第1話 初音の誕生日パーティー

 「初音様、目を開けてください。」

初音が閉じていた目をふわりと開けると、そこには自分じゃない自分がいた。

 「美緒、ほんとに私? 私じゃないみたいよ。」

初音はメイクの力に驚いていた。


 妖界では十三歳から大人の仲間入りをする。今日、九月十日。初音の十三歳の誕生日。誕生と後継者を祝う盛大なパーティーが行われる。

 月夜家には、後継者が初音の他に居ないので、必然的に初音が後継者となる。 


 「ささ、次は振袖に着替えますよ。」

美緒の指示に従って、メイドがどんどん振袖を着せていく。初音の瞳の色に合わせて振袖も空色だ。

「出来ましたよ。」

透明感のある白い肌に空色が映えて、上品で可憐な雰囲気を纏っている。

 

 憧れの母に近づけた気がして、嬉しかった。母は、綺麗で礼儀正しく、みんなを笑顔にできる心を持っている。


 母はいつも忙しくて、母との思い出はほとんど無い。

 

 でも、小さな頃は父と母と三人で笑っていた記憶が、朧げにある。幸せな記憶は思い出そうとしても、思い出せない。


 父はいない。父のことを聞いても、誰一人として答えてくれた人なんていなかった。みんな首を振るだけ。口を固く閉ざす。
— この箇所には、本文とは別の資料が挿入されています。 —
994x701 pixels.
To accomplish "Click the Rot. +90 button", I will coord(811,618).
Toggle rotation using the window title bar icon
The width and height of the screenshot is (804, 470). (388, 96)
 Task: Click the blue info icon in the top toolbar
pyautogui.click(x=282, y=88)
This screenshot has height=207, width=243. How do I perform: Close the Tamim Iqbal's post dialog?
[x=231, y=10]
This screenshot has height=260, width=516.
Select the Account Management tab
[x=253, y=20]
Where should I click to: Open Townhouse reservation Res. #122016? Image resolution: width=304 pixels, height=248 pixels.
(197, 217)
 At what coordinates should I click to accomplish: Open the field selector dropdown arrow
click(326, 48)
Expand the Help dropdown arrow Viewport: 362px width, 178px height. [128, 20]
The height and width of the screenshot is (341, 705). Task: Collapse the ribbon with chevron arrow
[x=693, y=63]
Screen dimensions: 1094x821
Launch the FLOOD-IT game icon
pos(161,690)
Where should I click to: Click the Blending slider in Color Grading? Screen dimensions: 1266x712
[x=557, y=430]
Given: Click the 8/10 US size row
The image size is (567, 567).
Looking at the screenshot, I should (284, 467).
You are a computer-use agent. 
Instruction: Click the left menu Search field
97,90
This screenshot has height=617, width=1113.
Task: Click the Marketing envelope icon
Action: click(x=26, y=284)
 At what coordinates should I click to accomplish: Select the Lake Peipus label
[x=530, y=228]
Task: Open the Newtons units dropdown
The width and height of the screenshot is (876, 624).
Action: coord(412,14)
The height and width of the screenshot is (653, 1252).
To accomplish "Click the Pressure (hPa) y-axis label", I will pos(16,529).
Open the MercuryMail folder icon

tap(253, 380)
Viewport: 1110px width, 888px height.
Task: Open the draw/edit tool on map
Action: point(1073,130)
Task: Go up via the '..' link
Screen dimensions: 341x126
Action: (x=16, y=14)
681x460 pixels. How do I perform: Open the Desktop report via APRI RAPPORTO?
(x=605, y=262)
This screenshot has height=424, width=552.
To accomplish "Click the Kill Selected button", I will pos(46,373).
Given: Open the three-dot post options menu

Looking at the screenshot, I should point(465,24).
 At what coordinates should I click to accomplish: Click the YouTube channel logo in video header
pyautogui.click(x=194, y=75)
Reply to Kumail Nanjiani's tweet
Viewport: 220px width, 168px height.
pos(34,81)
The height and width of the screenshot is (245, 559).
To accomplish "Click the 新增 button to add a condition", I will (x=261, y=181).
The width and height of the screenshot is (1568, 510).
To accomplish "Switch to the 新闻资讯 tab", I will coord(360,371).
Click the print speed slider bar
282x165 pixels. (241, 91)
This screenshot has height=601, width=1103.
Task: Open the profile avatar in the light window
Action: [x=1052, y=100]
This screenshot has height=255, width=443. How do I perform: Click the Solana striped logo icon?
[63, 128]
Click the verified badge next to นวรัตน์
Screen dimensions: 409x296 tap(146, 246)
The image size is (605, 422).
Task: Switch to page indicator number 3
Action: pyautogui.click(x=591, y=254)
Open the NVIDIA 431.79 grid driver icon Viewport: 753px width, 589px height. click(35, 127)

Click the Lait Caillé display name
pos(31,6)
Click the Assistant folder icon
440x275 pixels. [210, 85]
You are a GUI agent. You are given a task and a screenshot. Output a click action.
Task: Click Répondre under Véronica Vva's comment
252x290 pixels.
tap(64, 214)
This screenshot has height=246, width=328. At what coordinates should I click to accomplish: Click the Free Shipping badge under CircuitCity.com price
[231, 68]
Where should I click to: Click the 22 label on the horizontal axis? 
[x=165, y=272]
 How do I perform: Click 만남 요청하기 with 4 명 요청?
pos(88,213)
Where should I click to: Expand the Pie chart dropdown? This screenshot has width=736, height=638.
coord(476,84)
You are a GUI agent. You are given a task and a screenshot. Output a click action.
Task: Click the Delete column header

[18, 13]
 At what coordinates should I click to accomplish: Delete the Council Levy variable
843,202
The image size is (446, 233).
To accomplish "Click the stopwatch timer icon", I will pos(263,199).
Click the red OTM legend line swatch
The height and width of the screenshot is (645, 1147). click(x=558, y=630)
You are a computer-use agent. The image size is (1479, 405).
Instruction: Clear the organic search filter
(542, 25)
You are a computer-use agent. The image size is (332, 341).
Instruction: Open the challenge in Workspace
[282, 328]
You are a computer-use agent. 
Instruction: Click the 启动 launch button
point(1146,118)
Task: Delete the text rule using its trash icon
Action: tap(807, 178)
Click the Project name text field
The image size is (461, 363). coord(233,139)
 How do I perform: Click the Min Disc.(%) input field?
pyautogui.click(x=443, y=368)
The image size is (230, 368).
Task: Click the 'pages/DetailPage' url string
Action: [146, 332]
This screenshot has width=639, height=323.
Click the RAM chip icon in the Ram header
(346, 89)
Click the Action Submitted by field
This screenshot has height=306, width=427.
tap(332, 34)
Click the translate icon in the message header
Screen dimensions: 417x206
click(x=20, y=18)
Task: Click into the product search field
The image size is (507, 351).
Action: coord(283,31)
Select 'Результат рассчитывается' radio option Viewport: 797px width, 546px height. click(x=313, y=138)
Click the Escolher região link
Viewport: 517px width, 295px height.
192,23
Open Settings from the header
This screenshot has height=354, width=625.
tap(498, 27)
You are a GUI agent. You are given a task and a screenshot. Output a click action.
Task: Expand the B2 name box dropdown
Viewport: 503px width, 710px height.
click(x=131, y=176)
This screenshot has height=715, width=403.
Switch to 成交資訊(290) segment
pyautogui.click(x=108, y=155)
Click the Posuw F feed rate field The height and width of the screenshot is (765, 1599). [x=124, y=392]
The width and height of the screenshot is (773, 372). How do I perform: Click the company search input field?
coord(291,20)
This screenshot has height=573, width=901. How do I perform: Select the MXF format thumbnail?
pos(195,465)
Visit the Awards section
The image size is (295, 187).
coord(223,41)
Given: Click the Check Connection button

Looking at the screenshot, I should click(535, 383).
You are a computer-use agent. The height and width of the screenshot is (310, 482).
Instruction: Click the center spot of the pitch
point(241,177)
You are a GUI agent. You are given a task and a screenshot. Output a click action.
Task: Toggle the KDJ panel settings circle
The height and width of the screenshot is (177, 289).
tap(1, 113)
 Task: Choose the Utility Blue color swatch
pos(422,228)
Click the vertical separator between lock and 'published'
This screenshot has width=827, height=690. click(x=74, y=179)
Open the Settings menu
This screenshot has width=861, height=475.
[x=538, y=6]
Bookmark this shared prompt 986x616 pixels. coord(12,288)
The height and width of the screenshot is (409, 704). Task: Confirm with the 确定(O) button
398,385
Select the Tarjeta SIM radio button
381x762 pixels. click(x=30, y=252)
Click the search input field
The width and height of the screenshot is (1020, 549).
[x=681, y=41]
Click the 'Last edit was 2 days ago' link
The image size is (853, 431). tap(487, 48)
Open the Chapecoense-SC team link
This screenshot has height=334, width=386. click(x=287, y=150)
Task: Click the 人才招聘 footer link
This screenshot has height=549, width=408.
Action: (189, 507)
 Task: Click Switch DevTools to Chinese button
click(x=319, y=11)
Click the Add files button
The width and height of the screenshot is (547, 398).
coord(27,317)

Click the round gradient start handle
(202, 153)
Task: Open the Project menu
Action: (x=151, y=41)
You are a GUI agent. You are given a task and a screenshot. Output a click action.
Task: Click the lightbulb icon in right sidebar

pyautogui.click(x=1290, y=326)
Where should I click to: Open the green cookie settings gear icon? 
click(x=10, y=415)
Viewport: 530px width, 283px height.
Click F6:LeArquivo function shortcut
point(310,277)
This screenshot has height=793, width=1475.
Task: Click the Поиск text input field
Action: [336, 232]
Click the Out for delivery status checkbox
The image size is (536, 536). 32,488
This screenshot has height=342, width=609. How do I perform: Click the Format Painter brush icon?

 初音の周りにずっといてくれているのは、美緒をはじめとするメイド達、執事達だけ。それだけ信頼している。

 特に幼馴染の執事、碧とは何でも話せる間柄である。

「初音様、お誕生日おめでとうございます。」

今日も一番に祝いの言葉を述べてくれた。

 だが、幼かった頃の碧はもういないと思うと、寂しい。今は、主人と執事という立場でしか関わる事しかできない。

 

 「初音様、パーティー会場に移動しましょう。今日の主役はあなた様なのですから。とても美しいですよ。」

美緒をはじめとするメイドや執事も、

「華麗です。」

「華やかです。」

などと声をかけてくれる。初音には、温かいその優しさが嬉しかった。


 緊張がほぐれた初音は、会場へ入場した。

御三家や、親戚、たくさんの妖達が初音にお祝いの言葉を、口にしていく。

 

 すぐに、天音が姿を見せた。

「誕生日おめでとう、初音。」

皆が揃ったのを確認して、目配せをすると、彼女はメイドから宝石箱を受け取った。

 そして、天音に手渡した。

 ほろり。初音の瞳から涙が溢れ出た。その涙は、何よりも輝いていた。

「お母様、ありがとう。」

 宝石箱から出てきたのは、ネックレスだった。サファイアの周りを、銀が月のように眩く輝いている。デザインは代々受け継がれていて、由緒のあるデザインだ。

 とうとう自分も大人の仲間入りをしたのだと思うと、誇らしい気分になった。

 皆、表情は歓喜に溢れている。

 

 しかし、幸せな瞬間は一瞬だった。

 邪悪な気配が押し寄せた。

 姿を現した、玉藻前が。その姿は妖の血の色に染まっていた。

「久しいのう、天音」

その顔は邪悪で彩られている。

 

 会場は緊迫感に包まれた。


 すぐに天音を筆頭に対応を始めた。

「力のある者は、応戦しろ!」

「治癒のできる者は怪我人の手当てを!」

が、会場は血の海となってしまった。


 初音はどうしたらいいのか分からず、戸惑った。